Testo di partenza:
____

Indiani Sioux, il giorno della memoria

Il 1 febbraio 1876 gli Stati Uniti dichiararono guerra ai Sioux che non volevano abbandonare i territori dov'era stato scoperto l'oro. E fu l'inizio del massacro di Wounded Knee.

01/02/2012
Membri di una delegazione di Nuvola Rossa (al centro), storico capo degli indiani Sioux in una fotografia scattata prima del 1876 (foto Corbis).
Membri di una delegazione di Nuvola Rossa (al centro), storico capo degli indiani Sioux in una fotografia scattata prima del 1876 (foto Corbis).

Oggi cade l'anniversario di una dichiarazione di guerra troppo spesso ignorata o non considerata come tale. Il 1 febbraio 1876 il ministro degli Interni degli Stati Uniti d'America dichiarò guerra ai Sioux “ostili”, quelli cioè che non avevano accettato di trasferirsi nelle riserve, dopo che era stato scoperto l'oro nelle Black Hills, il cuore del territorio Lakota. Come si potevano traferire migliaia di uomini, donne e bambini dalla terra dov'erano nati, in una stagione dell'anno in cui il territorio era coperto di neve? Molti indiani pare neanche ricevettero l'ordine, in quanto impegnati nelle loro attività di caccia, lontano dalla propria residenza.

Guerriere Sioux e Cheyennes durante una rievocazione storica (foto Corbis).
Guerriere Sioux e Cheyennes durante una rievocazione storica (foto Corbis).


Quella dichiarazione di guerra del 1 febbraio fu l'inizio del massacro degli Indiani d'America, che culminerà con l'eccidio di Wounded Knee, passato alla storia grazie a canzoni, libri e film. Sul finire del dicembre 1890, la tribù di Miniconjou guidata da Piede Grosso, appresa la notizia dell'assassinio di Toro Seduto, partì dall'accampamento sul torrente Cherry, sperando nella protezione di Nuvola Rossa. Il 28 dicembre furono intercettati dal Settimo Reggimento, che aveva l'ordine di condurli in un accampamento sul Wounded Knee: 120 uomini e 230 tra donne e bambini furono portati sulla riva del torrente, circondati da due squadroni di cavalleria e trucidati.

Un indiano Lakota a Wounded Knee (foto Corbis).
Un indiano Lakota a Wounded Knee (foto Corbis).

“Seppellite il mio cuore a Wounded Knee” di Dee Brown è il libro (anche film) che ha commosso generazioni di persone e ispirato cantanti di tutte le generazioni e latitudini, fino a Fabrizio De Andrè che compose la canzone “Fiume Sand Creek”, Prince e Luciano Ligabue. Protagonista delle lotte indiane per 40 anni fu il Capo Nuvola Rossa (1822-1909) che si confrontò aspramente con l'agente governativo perché venisse rispettata l'autorità tradizionale dei capi indiani. Nel 1888 invitò i Gesuiti a creare una scuola per i bambini Lakota nella riserva indiana, una scelta necessaria per mantenere il legame degli Indiani con la loro terra. Pochi anni prima il governo aveva cercato di obbligare i bambini a frequentare una scuola “bianca” per essere “civilizzati” con risultati disastrosi per la cultura indiana.

____

Insieme di dati:
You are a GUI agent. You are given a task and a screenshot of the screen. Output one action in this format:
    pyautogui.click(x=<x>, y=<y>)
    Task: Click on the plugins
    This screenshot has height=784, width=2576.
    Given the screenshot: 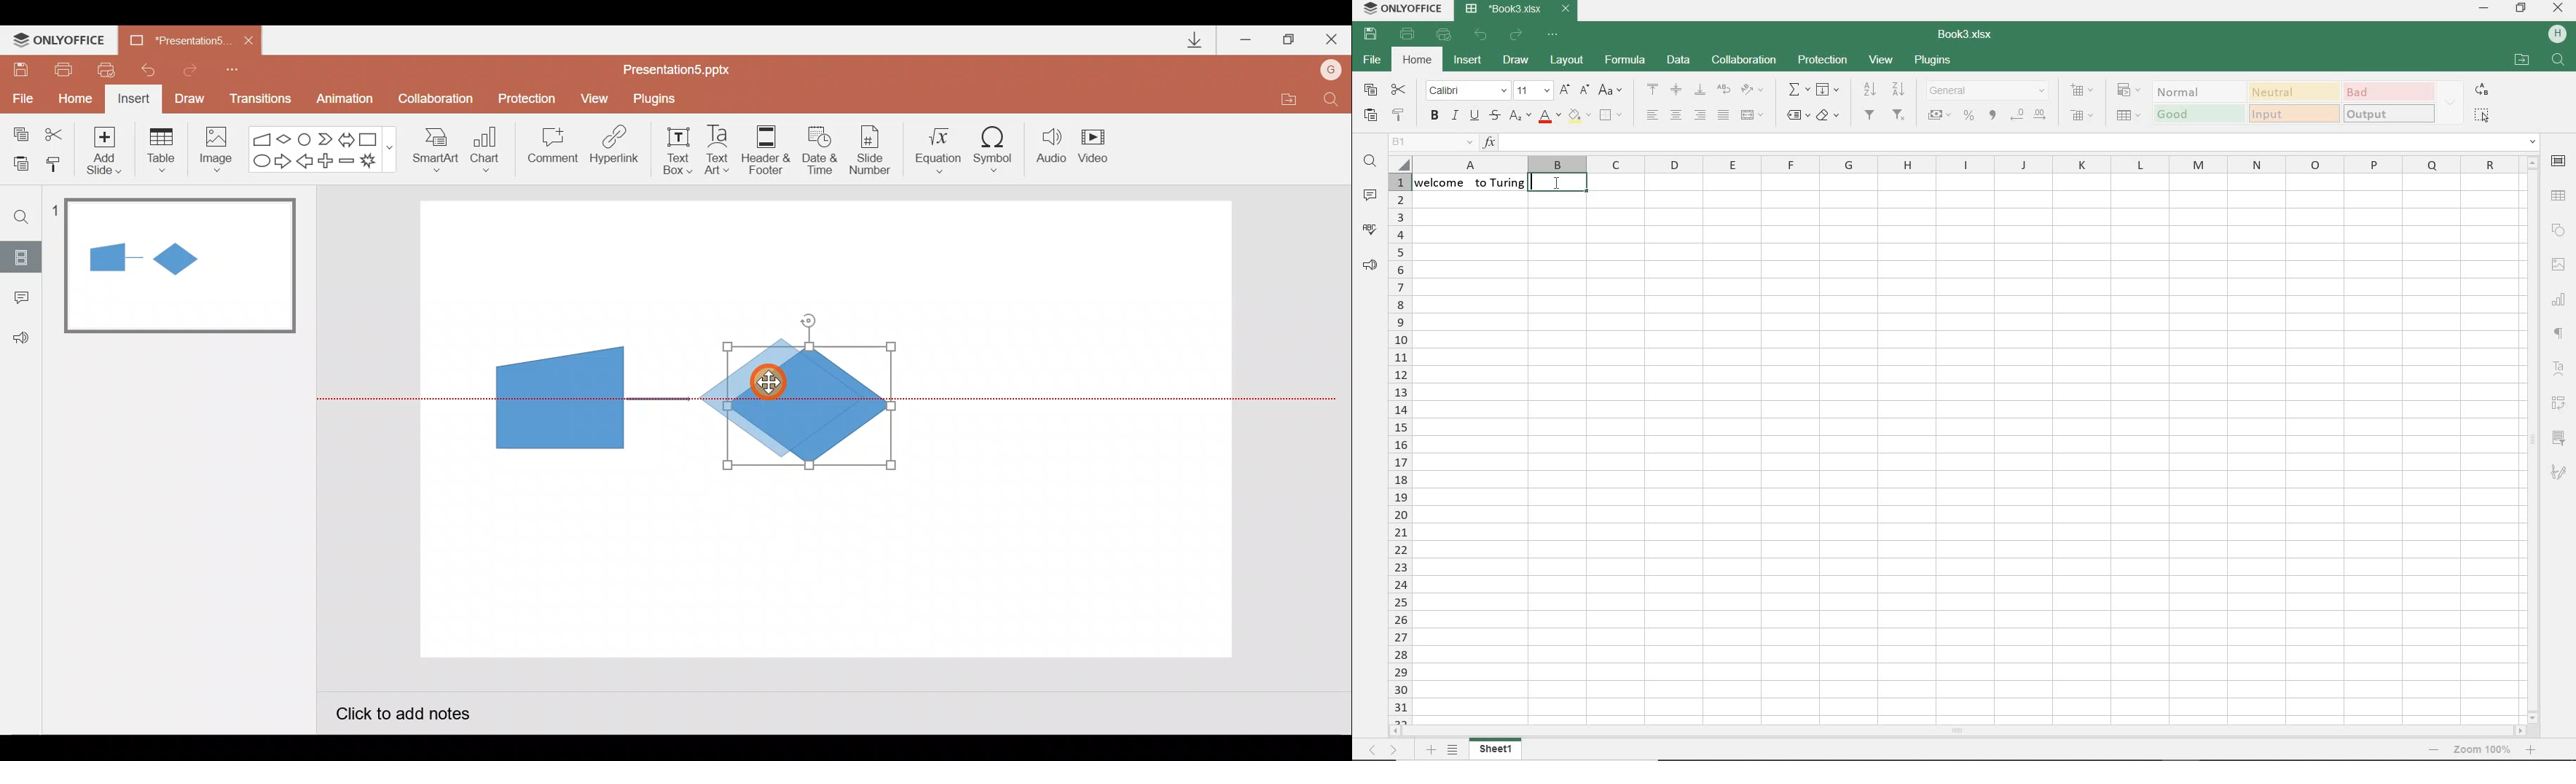 What is the action you would take?
    pyautogui.click(x=1934, y=61)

____

Compiti da svolgere:
• 1. Riproduca fedelmente il passo dell'articolo sui Sioux che va da "Quella dichiarazione di" fino a "cavalleria e trucidati.".
• 2. Risponda alle seguenti domande basandosi sull'articolo sui Sioux:
(a) In quale data il ministro degli Interni degli Stati Uniti dichiarò guerra ai Sioux "ostili"?
(b) Quale reggimento intercettò, il 28 dicembre, la tribù guidata da Piede Grosso?
(c) Chi fu invitato da Nuvola Rossa, nel 1888, a creare una scuola per i bambini Lakota?
• 3. Prosegua l'articolo sui Sioux a partire dalla sua ultima frase.

Risultati per compito:
• 1.
Quella dichiarazione di guerra del 1 febbraio fu l'inizio del massacro degli Indiani d'America, che culminerà con l'eccidio di Wounded Knee, passato alla storia grazie a canzoni, libri e film. Sul finire del dicembre 1890, la tribù di Miniconjou guidata da Piede Grosso, appresa la notizia dell'assassinio di Toro Seduto, partì dall'accampamento sul torrente Cherry, sperando nella protezione di Nuvola Rossa. Il 28 dicembre furono intercettati dal Settimo Reggimento, che aveva l'ordine di condurli in un accampamento sul Wounded Knee: 120 uomini e 230 tra donne e bambini furono portati sulla riva del torrente, circondati da due squadroni di cavalleria e trucidati.

• 2.
(a) Il 1 febbraio 1876.
(b) Il Settimo Reggimento.
(c) I Gesuiti.

• 3.
Un indiano Dakota (foto Corbis).
Un indiano Dakota (foto Corbis).


Nuvola Rossa andò a Washington più volte di ogni altro capo indiano e rimane il leader più rispettato del suo popolo, insieme ad Alce Nero, noto per la sua forte carica spirituale. Quest'ultimo aveva 13 anni nel 1876 ed era già impegnato nella causa, tanto che l'anno dopo andò a Londra per incontrare la Regina Elisabetta. Così racconta il massacro di Wounded Knee: «Brillava il sole in cielo. Ma quando i soldati abbandonarono il campo dopo il loro sporco lavoro, iniziò una forte nevicata. Nella notte arrivò anche il vento. Ci fu una tempesta e il freddo gelido penetrava nelle ossa. Quello che rimase fu un unico immenso cimitero di donne, bambini e neonati che non avevano fatto alcun male se non cercare di scappare via».

Bambini della tribù Sioux oggi nelle loro riserve (foto Corbis).
Bambini della tribù Sioux oggi nelle loro riserve (foto Corbis).


I Sioux, che preferiscono chiamarsi Dakota o Lakota, sono la principale tribù degli Stati Uniti, con 25.000 membri. Ora vivono in riserve nei loro antichi territori. Continuare a raccontare la loro storia (pochi giorni fa è stata la Giornata della memoria) è un modo per non dimenticare di cosa è stato capace l'uomo nel corso della storia e fare in modo che episodi simili non si ripetano.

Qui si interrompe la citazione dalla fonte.